> [Activity]: A faithful transcription of all the data is required.

> [Extracted information]:
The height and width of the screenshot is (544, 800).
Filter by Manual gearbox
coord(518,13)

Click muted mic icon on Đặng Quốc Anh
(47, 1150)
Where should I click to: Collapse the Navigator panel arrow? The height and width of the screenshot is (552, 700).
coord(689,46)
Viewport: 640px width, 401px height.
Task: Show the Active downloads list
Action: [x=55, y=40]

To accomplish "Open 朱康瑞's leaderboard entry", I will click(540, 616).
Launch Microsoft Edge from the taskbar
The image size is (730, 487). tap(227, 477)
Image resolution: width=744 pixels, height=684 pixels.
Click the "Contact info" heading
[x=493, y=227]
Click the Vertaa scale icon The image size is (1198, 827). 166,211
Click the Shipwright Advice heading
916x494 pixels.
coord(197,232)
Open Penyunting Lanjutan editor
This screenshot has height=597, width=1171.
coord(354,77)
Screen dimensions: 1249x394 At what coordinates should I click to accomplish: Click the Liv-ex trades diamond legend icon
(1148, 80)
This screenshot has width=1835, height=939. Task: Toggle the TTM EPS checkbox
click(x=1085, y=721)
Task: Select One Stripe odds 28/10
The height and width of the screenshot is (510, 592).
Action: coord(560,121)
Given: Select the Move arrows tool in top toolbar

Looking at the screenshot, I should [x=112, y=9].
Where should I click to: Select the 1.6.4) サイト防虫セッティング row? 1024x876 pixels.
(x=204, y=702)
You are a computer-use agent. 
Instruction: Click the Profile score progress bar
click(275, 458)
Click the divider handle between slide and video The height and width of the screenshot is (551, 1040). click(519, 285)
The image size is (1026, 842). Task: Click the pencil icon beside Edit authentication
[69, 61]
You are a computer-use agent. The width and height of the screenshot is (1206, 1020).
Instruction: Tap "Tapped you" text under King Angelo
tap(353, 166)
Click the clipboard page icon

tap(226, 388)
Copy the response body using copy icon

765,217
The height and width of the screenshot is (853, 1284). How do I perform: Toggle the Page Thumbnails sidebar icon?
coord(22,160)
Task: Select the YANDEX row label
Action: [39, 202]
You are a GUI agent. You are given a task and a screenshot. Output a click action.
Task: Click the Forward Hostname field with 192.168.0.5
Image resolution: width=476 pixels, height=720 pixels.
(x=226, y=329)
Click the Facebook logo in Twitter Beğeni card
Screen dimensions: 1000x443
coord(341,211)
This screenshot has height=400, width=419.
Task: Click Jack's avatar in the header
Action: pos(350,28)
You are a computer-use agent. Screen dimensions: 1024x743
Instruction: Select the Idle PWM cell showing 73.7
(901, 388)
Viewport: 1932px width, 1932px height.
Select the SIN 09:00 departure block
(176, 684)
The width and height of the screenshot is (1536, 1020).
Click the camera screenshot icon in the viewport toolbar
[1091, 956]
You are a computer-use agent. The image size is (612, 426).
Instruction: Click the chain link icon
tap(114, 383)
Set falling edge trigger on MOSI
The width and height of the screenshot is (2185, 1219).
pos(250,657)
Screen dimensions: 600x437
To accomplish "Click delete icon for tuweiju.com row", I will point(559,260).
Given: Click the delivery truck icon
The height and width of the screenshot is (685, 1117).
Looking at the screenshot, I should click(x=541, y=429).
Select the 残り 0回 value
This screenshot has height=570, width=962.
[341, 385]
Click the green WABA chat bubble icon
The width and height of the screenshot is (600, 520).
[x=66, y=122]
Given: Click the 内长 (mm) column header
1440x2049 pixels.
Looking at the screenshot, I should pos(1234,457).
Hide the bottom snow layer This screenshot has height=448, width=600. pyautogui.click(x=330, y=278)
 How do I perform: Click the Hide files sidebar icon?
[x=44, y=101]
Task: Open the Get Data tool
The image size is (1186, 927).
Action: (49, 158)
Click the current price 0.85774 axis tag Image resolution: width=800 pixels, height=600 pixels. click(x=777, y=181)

> [Output]:
The height and width of the screenshot is (544, 800).
Filter by Manual gearbox
coord(518,13)

Click muted mic icon on Đặng Quốc Anh
(47, 1150)
Where should I click to: Collapse the Navigator panel arrow? The height and width of the screenshot is (552, 700).
coord(689,46)
Viewport: 640px width, 401px height.
Task: Show the Active downloads list
Action: [x=55, y=40]

To accomplish "Open 朱康瑞's leaderboard entry", I will click(540, 616).
Launch Microsoft Edge from the taskbar
The image size is (730, 487). tap(227, 477)
Image resolution: width=744 pixels, height=684 pixels.
Click the "Contact info" heading
[x=493, y=227]
Click the Vertaa scale icon The image size is (1198, 827). 166,211
Click the Shipwright Advice heading
916x494 pixels.
coord(197,232)
Open Penyunting Lanjutan editor
This screenshot has height=597, width=1171.
coord(354,77)
Screen dimensions: 1249x394 At what coordinates should I click to accomplish: Click the Liv-ex trades diamond legend icon
(1148, 80)
This screenshot has width=1835, height=939. Task: Toggle the TTM EPS checkbox
click(x=1085, y=721)
Task: Select One Stripe odds 28/10
The height and width of the screenshot is (510, 592).
Action: coord(560,121)
Given: Select the Move arrows tool in top toolbar

Looking at the screenshot, I should [x=112, y=9].
Where should I click to: Select the 1.6.4) サイト防虫セッティング row? 1024x876 pixels.
(x=204, y=702)
You are a computer-use agent. 
Instruction: Click the Profile score progress bar
click(275, 458)
Click the divider handle between slide and video The height and width of the screenshot is (551, 1040). click(519, 285)
The image size is (1026, 842). Task: Click the pencil icon beside Edit authentication
[69, 61]
You are a computer-use agent. The width and height of the screenshot is (1206, 1020).
Instruction: Tap "Tapped you" text under King Angelo
tap(353, 166)
Click the clipboard page icon

tap(226, 388)
Copy the response body using copy icon

765,217
The height and width of the screenshot is (853, 1284). How do I perform: Toggle the Page Thumbnails sidebar icon?
coord(22,160)
Task: Select the YANDEX row label
Action: [39, 202]
You are a GUI agent. You are given a task and a screenshot. Output a click action.
Task: Click the Forward Hostname field with 192.168.0.5
Image resolution: width=476 pixels, height=720 pixels.
(x=226, y=329)
Click the Facebook logo in Twitter Beğeni card
Screen dimensions: 1000x443
coord(341,211)
This screenshot has height=400, width=419.
Task: Click Jack's avatar in the header
Action: pos(350,28)
You are a computer-use agent. Screen dimensions: 1024x743
Instruction: Select the Idle PWM cell showing 73.7
(901, 388)
Viewport: 1932px width, 1932px height.
Select the SIN 09:00 departure block
(176, 684)
The width and height of the screenshot is (1536, 1020).
Click the camera screenshot icon in the viewport toolbar
[1091, 956]
You are a computer-use agent. The image size is (612, 426).
Instruction: Click the chain link icon
tap(114, 383)
Set falling edge trigger on MOSI
The width and height of the screenshot is (2185, 1219).
pos(250,657)
Screen dimensions: 600x437
To accomplish "Click delete icon for tuweiju.com row", I will point(559,260).
Given: Click the delivery truck icon
The height and width of the screenshot is (685, 1117).
Looking at the screenshot, I should click(x=541, y=429).
Select the 残り 0回 value
This screenshot has height=570, width=962.
[341, 385]
Click the green WABA chat bubble icon
The width and height of the screenshot is (600, 520).
[x=66, y=122]
Given: Click the 内长 (mm) column header
1440x2049 pixels.
Looking at the screenshot, I should pos(1234,457).
Hide the bottom snow layer This screenshot has height=448, width=600. pyautogui.click(x=330, y=278)
 How do I perform: Click the Hide files sidebar icon?
[x=44, y=101]
Task: Open the Get Data tool
The image size is (1186, 927).
Action: (49, 158)
Click the current price 0.85774 axis tag Image resolution: width=800 pixels, height=600 pixels. click(x=777, y=181)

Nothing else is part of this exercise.